Besides, only COPY those files that are strictly needed in the next RUN step. Using this strategy, you don't need the dirty "build-uncomment-build" cycle. Any modification to the copied files results in the following steps to be rebuilt. This is exactly why layers exist in the first place - making build cache work efficiently. Again this practice is very useful in CI/CD in order that a build task does not require rebuilding every step for just tiny changes.

If you'd like to setup GitHub Actions to build Docker images, there is a limit that "each job in a workflow can run for up to 6 hours of execution time".

https://docs.github.com/en/actions/administering-github-actions/usage-limits-billing-and-administration

To work around the limit, splitting the Dockerfile is needed anyway in order that a build workflow can be split into multiple jobs - several jobs build some groups of dependencies, and they are finally aggregated in jobs that build the last monsters (pytorch, etc). This strategy has some other advantages, e.g. if two or more components do not depend on each other, they can be built in different jobs (thus on different GHA runners) simultaneously, cutting the total build time down greatly.

[Available data]
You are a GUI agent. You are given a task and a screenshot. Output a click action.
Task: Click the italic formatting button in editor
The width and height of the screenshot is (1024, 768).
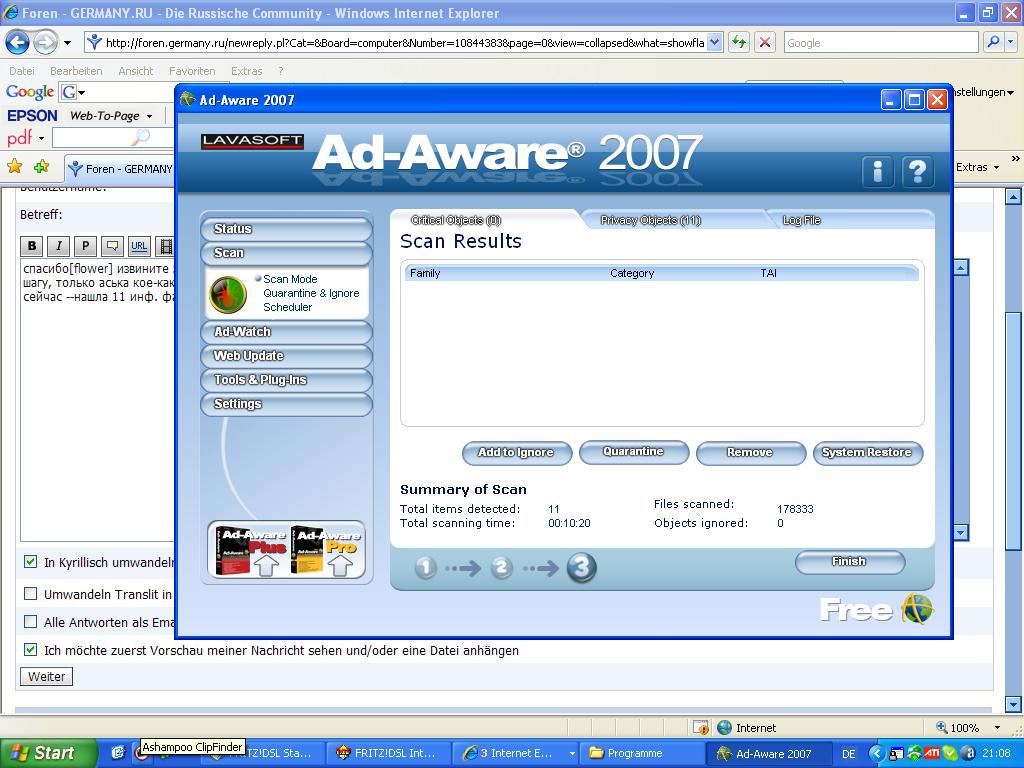pyautogui.click(x=58, y=246)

[Short task 1]
In the Docker build passage, how long can each job in a GitHub Actions workflow run?
[Short task 2]
Reproduce the Docker build passage word for word from "Besides, only COPY" to "just tiny changes.".
[Short task 3]
According to the Docker build passage, why is splitting the Dockerfile needed when GitHub Actions builds the images?

[Expected output 1]
Up to 6 hours of execution time.

[Expected output 2]
Besides, only COPY those files that are strictly needed in the next RUN step. Using this strategy, you don't need the dirty "build-uncomment-build" cycle. Any modification to the copied files results in the following steps to be rebuilt. This is exactly why layers exist in the first place - making build cache work efficiently. Again this practice is very useful in CI/CD in order that a build task does not require rebuilding every step for just tiny changes.

[Expected output 3]
Each job in a GitHub Actions workflow can run for at most 6 hours. Splitting the Dockerfile lets the build workflow be divided into multiple jobs. Several jobs build groups of dependencies, and later jobs bring them together to build the largest parts, such as pytorch.